Oggi su MF, in un’editoriale di Guido Salerno Aletta che invito a leggere, l’autore ipotizza che la Cina nei prossimi anni, per parare la crisi mondiale, potrebbe seguire il modello francese, vale a dire la riduzione dell’orario di lavoro.

Ebbene dalla stessa fonte veniamo a sapere che la digitalizzazione ormai copre in Cina il 51,3% del pil e aumenterà ancor di più; quindi la produttività è aumentata a dismisura, lasciando spazio a riduzioni dell’orario di lavoro.

Attualmente per legge l’orario di lavoro settimanale è di 40 ore e sono permesse nel mese 36 ore di straordinario.

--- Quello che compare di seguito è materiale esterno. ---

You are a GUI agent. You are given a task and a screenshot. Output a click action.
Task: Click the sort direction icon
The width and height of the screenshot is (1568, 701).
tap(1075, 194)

Molte imprese ne approfittano, come ovunque, ma i governi locali, quando fanno controlli, danno multe salatissime alle imprese, le quali sono quindi attente a non sforare.

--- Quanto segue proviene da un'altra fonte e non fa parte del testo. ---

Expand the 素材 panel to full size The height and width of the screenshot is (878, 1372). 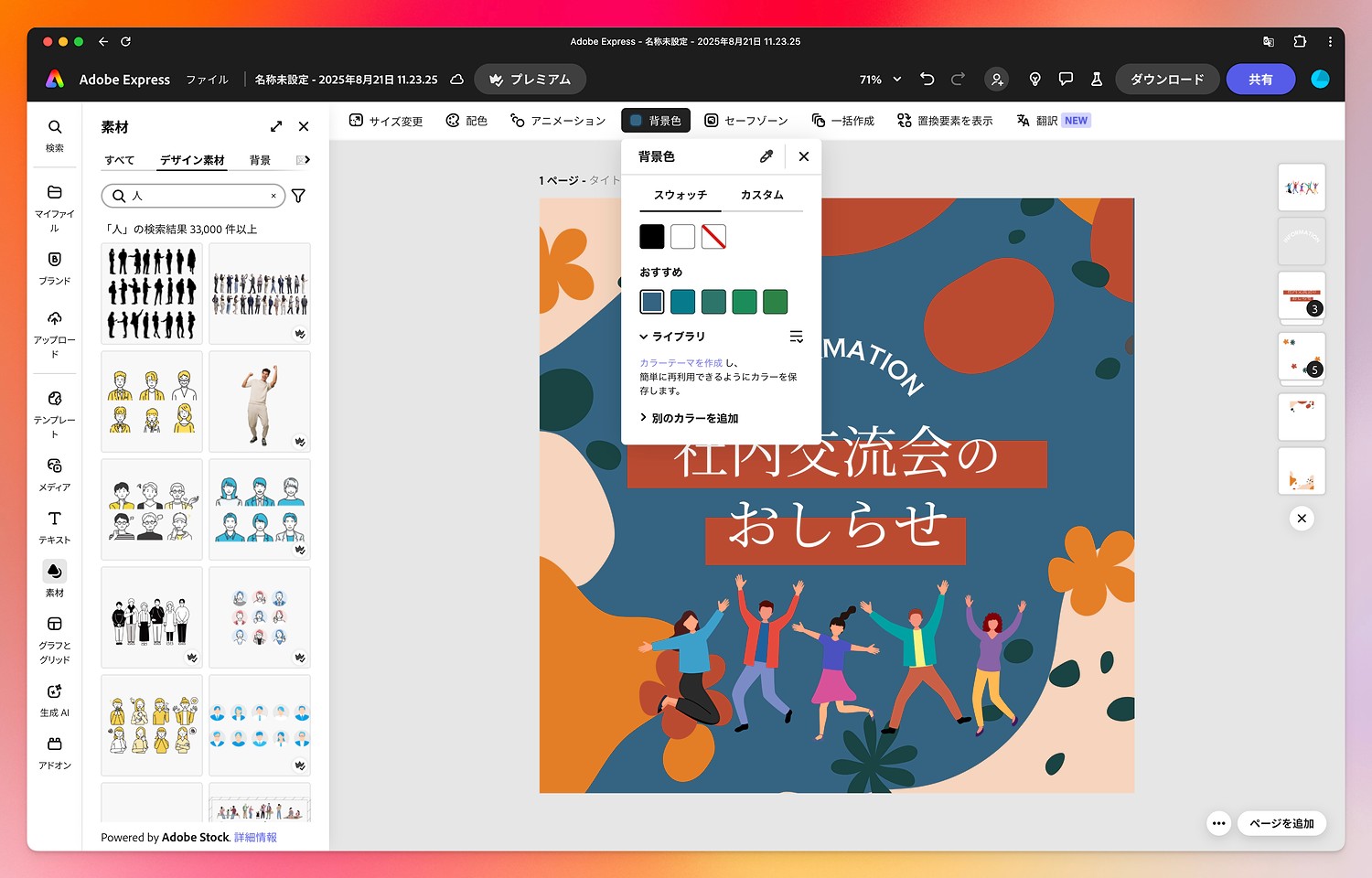276,127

Quanto alle retribuzioni: a Shangai un operaio guadagna tra 900 e 1.000 euro, un impiegato professionale da 1.200 a 2.000 euro (un impiegato italiano non raggiunge questa cifra) e un impiegato appena assunto, senza esperienza, parte da 700-800 euro.

Da Leo Essen, su queste pagine, abbiamo saputo che l’assegno che Trump sta dando ai disoccupati, in questo momento è di 1.200 dollari; cifra spesso superiore a quella che milioni di lavoratori poveri americani percepiscono.

In che Paese si dovrebbe parlare di catastrofe, dunque?